逐行原样输出下面材料中的全部文字，不要包含其中的图片。

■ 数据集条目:

###

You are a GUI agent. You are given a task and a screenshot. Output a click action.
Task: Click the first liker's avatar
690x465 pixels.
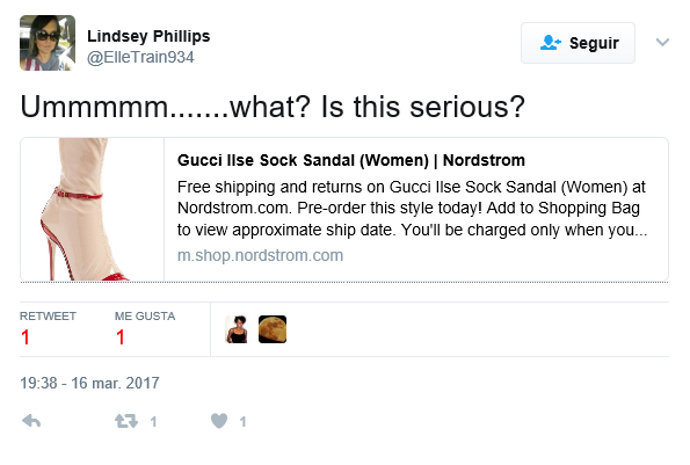tap(237, 329)
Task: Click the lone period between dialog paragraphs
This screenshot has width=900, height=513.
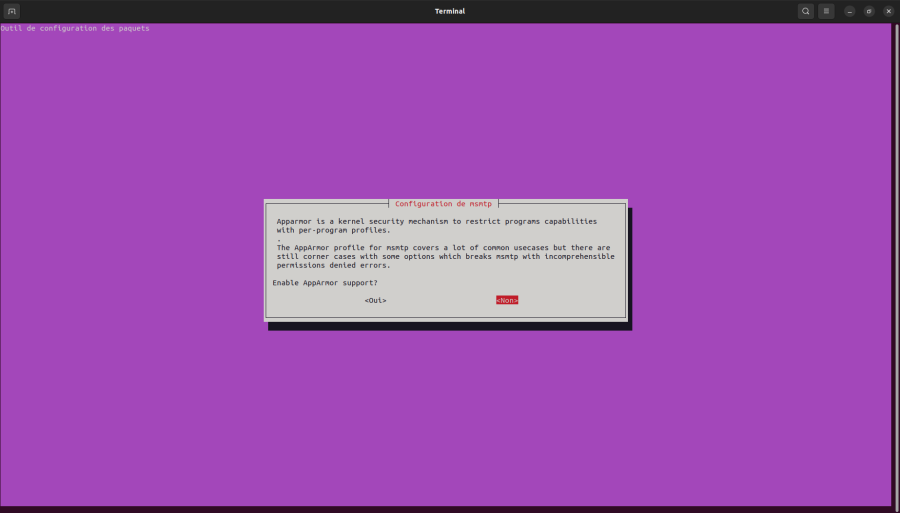Action: click(x=279, y=240)
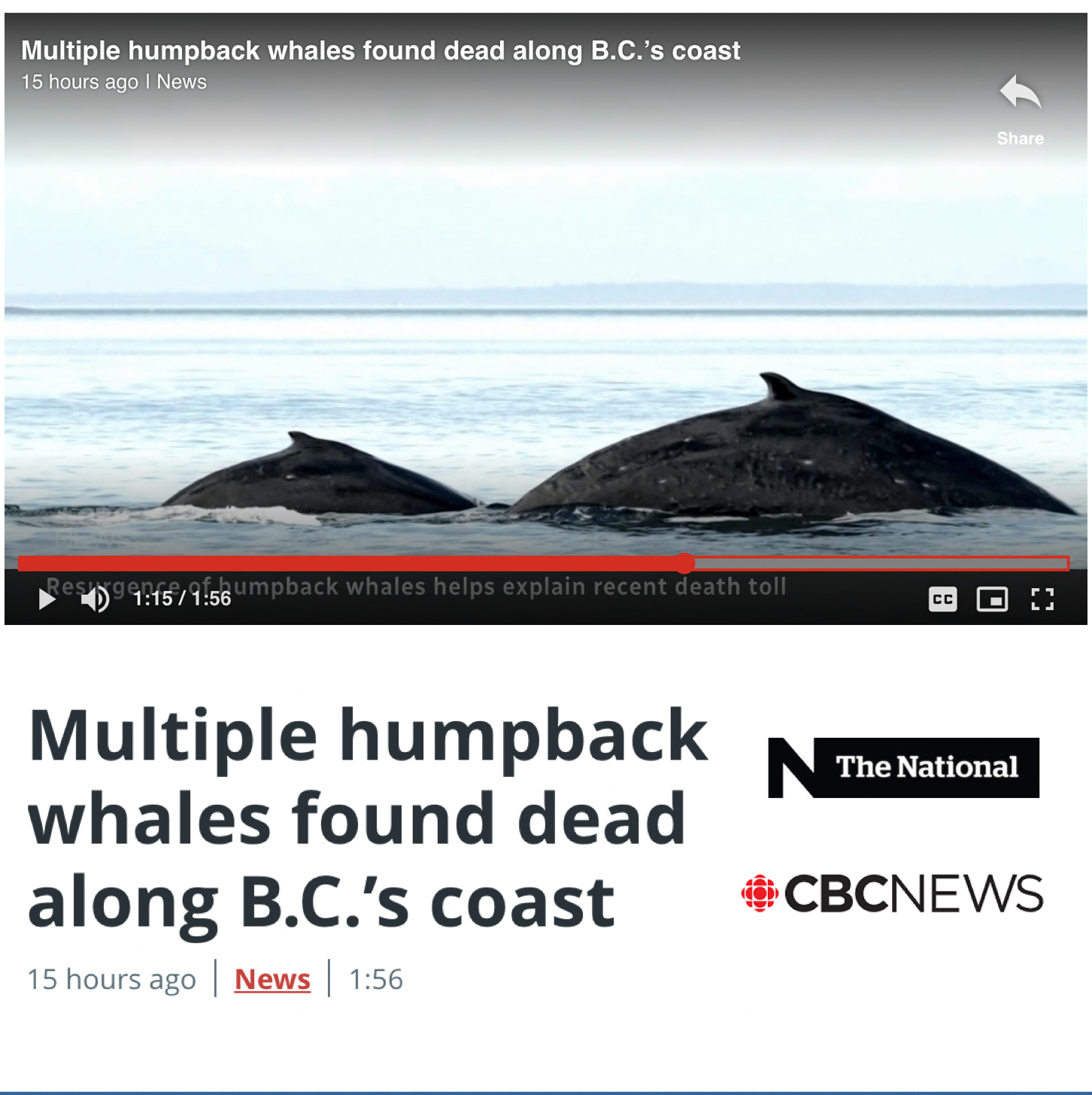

###

■ 结果如下:
You are a GUI agent. You are given a task and a screenshot. Output a click action.
Task: Click the first liker's avatar
690x465 pixels.
tap(237, 329)
Task: Click the lone period between dialog paragraphs
This screenshot has width=900, height=513.
Action: click(x=279, y=240)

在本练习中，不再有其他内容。